The Tumultuous Economy, Explained
SCOTT SIMON, Host:
A lot of big numbers got thrown into news accounts this week. Seven hundred billion dollars in investments gone, 85 billion dollars to bail out AIG, 50 billion to prop up money market mutual funds, a 450-point drop in the Dow and nearly 400-point rise in the Dow. Where does all this money come from? How can it just disappear? Who gains? Who loses? I'm joined now in the studio with New York Times columnist, our friend Mr. Joe Nocera. Joe, it's so nice to be with you in the studio.
JOE NOCERA: It's so nice to be in the studio. And Scott, doesn't that AIG news seem like last year's news?
SIMON: What was it? Three days ago?
NOCERA: It was Wednesday, I think.
SIMON: Wednesday. You know, the one number I didn't mention is one that obviously has been invoked this week, and that's 1929.
NOCERA: Oh, this is the worst week in the markets since 1929. Period. And it's not even about stocks, really. I mean, the stock market goes up and the stock market goes down this week, but that's a symptom. That's not the root cause. This is about nobody wanting to do business with anybody else because they don't know how much toxic stuff they have on their books.
SIMON: How does 700 billion dollars disappear?
NOCERA: The same way, by the way, it disappears on your personal balance sheet. You take out too much debt. You can't pay it back. You have to write it off. Now for people, it's bankruptcy. But for these companies, they've been taking monstrous write-offs as the value of these securities has declined. And so they take write-off after write-off, which messes up their balance sheet, and so to shore up their balance sheet they have to raise capital. Nobody wants to give them capital anymore because they don't trust that the pain is over.
So that's why Lehman folded because they couldn't get anymore capital. That's why AIG had to be rescued because they couldn't get any more capital. That's why Fannie and Freddie had to be rescued because they couldn't get anymore capital. There's a complete lack of confidence in the system, and it has basically caused the financial system to melt down. If that's not '29, I don't know what it is.
SIMON: I promised to ask a question for a listener in California who wrote me on Friday. He says, as a taxpayer who's about to be a co-owner with 300 million other Americans in large alternative investment fund made up of toxic assets, can you please tell us how the government will set the price of acquiring these toxic assets and how fund owners can feel confident that sellers won't take advantage of us?
NOCERA: We don't even know the answer to that. Let's assume a company, a firm, has a portfolio mortgage-backed securities that they're valuing at 50 cents on the dollar. One of the reasons they can't sell that now in the marketplace is because everybody knows that valuation is baloney, OK? But they don't want to go lower than that because they'd have to take write-off so they're sort of making believe that that's the real value.

> **Required action 1**:
In the transcript, how many cents on the dollar is the hypothetical firm valuing its portfolio of mortgage-backed securities at?
> **Required action 2**:
Copy word for word the part of the transcript that opens with the words containing "The Tumultuous Economy, Explained" and closes with "you in the studio.".
The material here comes from a separate source, not from the transcript.

[Stored data]

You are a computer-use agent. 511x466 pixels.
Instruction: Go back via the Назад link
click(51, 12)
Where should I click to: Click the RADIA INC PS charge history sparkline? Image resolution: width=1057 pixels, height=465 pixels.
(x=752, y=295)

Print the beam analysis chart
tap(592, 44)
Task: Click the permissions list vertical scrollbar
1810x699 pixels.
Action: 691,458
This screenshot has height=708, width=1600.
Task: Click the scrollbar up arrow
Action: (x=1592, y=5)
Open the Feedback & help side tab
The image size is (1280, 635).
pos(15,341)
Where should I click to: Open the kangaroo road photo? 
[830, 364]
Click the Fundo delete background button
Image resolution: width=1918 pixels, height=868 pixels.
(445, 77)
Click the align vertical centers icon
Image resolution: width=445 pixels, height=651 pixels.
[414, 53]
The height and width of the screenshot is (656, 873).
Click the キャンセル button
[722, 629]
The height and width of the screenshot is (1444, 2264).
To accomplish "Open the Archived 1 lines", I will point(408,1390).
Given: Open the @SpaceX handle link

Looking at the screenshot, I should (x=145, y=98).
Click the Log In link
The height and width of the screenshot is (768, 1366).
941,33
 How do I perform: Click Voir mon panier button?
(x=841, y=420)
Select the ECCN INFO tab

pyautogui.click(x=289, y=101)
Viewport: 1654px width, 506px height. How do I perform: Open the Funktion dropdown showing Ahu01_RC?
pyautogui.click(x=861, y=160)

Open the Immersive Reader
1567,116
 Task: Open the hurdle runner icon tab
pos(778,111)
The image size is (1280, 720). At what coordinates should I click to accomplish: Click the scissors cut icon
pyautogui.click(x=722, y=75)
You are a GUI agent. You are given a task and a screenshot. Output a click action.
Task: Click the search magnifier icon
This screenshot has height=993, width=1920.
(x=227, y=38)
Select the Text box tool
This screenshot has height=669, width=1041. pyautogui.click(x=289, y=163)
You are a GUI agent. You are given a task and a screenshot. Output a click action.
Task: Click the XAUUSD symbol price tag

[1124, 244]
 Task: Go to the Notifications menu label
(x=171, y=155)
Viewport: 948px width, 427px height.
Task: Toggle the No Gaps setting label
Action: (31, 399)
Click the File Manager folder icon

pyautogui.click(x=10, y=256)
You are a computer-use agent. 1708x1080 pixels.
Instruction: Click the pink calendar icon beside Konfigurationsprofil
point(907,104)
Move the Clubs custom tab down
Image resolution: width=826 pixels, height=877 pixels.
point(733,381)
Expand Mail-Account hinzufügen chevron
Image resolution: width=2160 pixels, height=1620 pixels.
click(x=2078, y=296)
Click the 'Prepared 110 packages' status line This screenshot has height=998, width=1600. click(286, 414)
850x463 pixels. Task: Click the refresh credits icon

> **Your solution 1**:
50 cents on the dollar.

> **Your solution 2**:
The Tumultuous Economy, Explained
SCOTT SIMON, Host:
A lot of big numbers got thrown into news accounts this week. Seven hundred billion dollars in investments gone, 85 billion dollars to bail out AIG, 50 billion to prop up money market mutual funds, a 450-point drop in the Dow and nearly 400-point rise in the Dow. Where does all this money come from? How can it just disappear? Who gains? Who loses? I'm joined now in the studio with New York Times columnist, our friend Mr. Joe Nocera. Joe, it's so nice to be with you in the studio.